* MATERIAL TO PROCESS
··········

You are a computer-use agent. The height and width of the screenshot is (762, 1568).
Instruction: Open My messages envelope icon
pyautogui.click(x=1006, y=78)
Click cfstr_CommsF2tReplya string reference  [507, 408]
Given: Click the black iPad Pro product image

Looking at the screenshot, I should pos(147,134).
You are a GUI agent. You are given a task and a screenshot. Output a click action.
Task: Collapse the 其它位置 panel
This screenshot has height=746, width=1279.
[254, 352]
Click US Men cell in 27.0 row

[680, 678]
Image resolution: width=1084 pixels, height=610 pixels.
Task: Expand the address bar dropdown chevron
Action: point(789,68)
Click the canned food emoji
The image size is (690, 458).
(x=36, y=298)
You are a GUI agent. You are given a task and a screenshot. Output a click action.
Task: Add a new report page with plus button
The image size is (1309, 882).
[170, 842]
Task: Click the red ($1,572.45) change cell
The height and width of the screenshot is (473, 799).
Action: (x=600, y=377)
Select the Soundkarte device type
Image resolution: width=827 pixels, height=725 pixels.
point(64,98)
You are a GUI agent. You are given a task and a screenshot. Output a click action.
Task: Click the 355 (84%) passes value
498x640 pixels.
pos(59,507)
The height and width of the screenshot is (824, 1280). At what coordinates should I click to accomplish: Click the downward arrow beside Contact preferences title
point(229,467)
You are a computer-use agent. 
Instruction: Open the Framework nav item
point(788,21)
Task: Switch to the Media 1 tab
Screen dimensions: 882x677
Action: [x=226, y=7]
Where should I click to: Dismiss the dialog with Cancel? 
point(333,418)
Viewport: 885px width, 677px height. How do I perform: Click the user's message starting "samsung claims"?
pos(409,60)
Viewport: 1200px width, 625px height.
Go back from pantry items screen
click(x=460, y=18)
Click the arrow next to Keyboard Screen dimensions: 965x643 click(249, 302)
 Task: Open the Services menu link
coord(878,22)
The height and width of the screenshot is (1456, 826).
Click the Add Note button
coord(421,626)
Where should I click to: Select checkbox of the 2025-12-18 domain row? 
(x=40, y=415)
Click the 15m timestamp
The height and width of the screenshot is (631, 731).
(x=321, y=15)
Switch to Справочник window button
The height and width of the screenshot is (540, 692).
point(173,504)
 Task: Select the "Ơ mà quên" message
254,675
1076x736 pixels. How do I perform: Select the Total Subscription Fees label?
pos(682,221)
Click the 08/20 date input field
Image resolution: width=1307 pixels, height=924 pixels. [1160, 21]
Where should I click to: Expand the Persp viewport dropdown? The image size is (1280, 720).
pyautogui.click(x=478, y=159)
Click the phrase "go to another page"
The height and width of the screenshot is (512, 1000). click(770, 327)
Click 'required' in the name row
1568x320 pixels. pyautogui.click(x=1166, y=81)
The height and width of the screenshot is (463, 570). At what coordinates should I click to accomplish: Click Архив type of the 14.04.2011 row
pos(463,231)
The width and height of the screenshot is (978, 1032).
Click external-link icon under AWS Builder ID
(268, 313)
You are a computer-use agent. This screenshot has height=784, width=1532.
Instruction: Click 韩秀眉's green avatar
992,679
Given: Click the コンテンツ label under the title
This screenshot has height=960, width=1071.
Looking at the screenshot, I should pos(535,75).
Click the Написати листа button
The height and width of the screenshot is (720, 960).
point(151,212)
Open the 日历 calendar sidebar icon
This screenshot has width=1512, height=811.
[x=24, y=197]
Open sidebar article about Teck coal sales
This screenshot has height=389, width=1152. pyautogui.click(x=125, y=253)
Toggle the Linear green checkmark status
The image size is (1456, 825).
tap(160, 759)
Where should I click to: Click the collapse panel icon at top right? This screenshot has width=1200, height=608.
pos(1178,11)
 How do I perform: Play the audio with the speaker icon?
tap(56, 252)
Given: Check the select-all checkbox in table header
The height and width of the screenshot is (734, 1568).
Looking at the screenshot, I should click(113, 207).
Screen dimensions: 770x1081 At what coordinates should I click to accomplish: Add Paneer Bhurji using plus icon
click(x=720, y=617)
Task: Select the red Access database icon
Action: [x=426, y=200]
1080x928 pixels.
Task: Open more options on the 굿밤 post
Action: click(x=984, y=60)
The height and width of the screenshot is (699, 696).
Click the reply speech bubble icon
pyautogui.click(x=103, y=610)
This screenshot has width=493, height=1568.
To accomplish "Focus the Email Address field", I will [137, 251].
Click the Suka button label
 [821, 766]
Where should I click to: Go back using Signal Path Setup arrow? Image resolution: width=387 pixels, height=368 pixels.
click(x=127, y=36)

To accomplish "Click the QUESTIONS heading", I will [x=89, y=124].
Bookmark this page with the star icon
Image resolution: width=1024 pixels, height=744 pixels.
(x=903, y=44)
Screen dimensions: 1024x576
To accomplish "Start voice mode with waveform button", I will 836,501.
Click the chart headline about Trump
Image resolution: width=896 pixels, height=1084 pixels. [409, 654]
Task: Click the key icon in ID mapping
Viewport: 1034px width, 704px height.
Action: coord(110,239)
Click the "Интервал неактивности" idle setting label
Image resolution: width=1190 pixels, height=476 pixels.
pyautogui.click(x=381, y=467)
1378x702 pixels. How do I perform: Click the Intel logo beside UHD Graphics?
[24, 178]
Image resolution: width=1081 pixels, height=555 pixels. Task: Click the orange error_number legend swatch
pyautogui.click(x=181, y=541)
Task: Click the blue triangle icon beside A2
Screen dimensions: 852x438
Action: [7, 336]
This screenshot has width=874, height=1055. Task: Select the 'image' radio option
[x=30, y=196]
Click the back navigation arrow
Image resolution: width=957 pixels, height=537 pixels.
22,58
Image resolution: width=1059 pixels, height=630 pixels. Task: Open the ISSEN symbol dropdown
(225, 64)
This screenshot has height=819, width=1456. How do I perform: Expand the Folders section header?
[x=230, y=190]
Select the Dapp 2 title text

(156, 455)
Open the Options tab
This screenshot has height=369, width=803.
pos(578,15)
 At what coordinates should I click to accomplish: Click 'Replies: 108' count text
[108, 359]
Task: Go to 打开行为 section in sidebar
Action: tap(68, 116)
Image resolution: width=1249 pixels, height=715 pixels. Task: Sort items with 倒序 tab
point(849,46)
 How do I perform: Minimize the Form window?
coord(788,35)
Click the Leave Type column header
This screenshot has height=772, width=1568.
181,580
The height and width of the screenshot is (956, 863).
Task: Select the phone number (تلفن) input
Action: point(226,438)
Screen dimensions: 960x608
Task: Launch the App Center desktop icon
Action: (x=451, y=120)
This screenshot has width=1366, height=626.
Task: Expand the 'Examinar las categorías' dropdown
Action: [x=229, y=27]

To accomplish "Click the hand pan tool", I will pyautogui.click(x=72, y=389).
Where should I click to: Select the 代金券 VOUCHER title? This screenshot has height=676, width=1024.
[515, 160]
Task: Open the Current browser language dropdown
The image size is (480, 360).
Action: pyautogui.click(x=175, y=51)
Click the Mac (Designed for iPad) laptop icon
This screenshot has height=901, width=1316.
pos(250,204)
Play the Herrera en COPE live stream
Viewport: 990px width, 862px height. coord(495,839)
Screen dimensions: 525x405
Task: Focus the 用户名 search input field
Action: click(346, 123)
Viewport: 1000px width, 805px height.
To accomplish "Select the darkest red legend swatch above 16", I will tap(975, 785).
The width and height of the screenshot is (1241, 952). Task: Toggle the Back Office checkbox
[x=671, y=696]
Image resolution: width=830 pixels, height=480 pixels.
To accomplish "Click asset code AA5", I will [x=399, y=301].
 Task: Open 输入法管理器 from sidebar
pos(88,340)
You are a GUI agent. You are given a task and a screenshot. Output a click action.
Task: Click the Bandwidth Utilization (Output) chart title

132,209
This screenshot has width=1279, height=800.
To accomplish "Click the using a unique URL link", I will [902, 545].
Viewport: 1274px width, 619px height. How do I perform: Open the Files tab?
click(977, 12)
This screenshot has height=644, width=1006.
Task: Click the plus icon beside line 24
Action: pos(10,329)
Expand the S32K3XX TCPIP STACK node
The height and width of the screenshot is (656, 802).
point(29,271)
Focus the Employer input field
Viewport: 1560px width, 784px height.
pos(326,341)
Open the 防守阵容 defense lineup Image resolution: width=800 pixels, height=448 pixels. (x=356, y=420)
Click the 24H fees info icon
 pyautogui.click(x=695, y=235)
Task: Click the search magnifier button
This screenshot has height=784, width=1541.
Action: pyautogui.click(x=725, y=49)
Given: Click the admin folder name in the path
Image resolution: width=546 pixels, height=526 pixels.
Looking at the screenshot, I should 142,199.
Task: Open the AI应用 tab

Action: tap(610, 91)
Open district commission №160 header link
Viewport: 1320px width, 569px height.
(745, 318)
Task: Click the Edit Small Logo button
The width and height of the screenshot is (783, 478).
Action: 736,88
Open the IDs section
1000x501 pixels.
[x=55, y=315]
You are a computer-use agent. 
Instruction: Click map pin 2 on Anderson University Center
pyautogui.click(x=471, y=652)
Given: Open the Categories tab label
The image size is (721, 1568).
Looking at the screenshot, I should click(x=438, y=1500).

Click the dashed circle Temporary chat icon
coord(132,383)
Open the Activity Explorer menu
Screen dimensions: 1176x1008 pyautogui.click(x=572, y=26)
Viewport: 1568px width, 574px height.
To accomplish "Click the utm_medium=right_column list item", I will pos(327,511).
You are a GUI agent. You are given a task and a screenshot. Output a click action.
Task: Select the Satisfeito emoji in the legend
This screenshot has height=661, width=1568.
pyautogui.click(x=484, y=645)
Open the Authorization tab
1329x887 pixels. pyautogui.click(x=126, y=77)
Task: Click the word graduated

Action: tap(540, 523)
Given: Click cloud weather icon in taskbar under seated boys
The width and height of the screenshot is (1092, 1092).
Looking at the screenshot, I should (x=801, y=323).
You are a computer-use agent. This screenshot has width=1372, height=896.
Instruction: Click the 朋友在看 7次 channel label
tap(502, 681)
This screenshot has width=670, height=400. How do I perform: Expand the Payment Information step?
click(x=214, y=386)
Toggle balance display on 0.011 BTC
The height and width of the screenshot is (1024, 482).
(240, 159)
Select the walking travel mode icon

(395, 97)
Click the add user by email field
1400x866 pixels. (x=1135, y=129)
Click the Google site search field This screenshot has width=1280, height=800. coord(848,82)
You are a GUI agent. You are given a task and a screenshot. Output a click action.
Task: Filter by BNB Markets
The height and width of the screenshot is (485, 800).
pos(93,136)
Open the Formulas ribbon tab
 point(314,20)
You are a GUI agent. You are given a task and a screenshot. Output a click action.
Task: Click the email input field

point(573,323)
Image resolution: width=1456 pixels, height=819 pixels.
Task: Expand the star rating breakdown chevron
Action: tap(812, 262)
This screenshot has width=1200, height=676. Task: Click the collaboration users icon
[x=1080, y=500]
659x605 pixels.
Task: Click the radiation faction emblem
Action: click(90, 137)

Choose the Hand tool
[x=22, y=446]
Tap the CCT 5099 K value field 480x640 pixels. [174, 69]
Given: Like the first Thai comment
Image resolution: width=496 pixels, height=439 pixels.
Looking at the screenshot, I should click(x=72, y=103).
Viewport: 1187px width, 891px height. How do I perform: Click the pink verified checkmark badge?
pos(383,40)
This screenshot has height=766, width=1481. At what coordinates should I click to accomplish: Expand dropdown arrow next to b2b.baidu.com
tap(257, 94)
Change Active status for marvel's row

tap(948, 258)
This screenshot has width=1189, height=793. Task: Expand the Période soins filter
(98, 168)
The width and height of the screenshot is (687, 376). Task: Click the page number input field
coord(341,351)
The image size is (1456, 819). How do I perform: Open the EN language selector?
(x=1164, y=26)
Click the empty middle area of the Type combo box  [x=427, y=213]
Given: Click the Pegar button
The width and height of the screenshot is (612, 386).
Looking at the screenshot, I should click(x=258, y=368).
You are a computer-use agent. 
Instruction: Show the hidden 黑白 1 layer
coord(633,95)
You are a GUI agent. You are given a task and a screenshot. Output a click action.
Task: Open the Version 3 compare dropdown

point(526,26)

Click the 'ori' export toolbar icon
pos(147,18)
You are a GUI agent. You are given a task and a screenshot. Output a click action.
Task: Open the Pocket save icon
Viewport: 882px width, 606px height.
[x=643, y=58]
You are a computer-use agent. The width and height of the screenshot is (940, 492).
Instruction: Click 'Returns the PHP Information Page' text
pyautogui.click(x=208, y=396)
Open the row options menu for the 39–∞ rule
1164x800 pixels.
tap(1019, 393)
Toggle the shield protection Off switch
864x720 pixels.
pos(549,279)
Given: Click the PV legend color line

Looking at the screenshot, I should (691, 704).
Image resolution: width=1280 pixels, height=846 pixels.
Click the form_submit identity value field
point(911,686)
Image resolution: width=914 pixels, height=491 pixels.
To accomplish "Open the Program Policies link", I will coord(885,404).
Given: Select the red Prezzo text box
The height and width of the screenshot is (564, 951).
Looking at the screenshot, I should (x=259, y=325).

··········

* TASK DIRECTIONS
From the entries above, give again exactly the lines running from the line with "Task: Open the AI应用 tab" to the line with "Task: Click the Edit Small Logo button"; include both of those lines.

* RESPONSE FOR THIS EXERCISE
Task: Open the AI应用 tab

Action: tap(610, 91)
Open district commission №160 header link
Viewport: 1320px width, 569px height.
(745, 318)
Task: Click the Edit Small Logo button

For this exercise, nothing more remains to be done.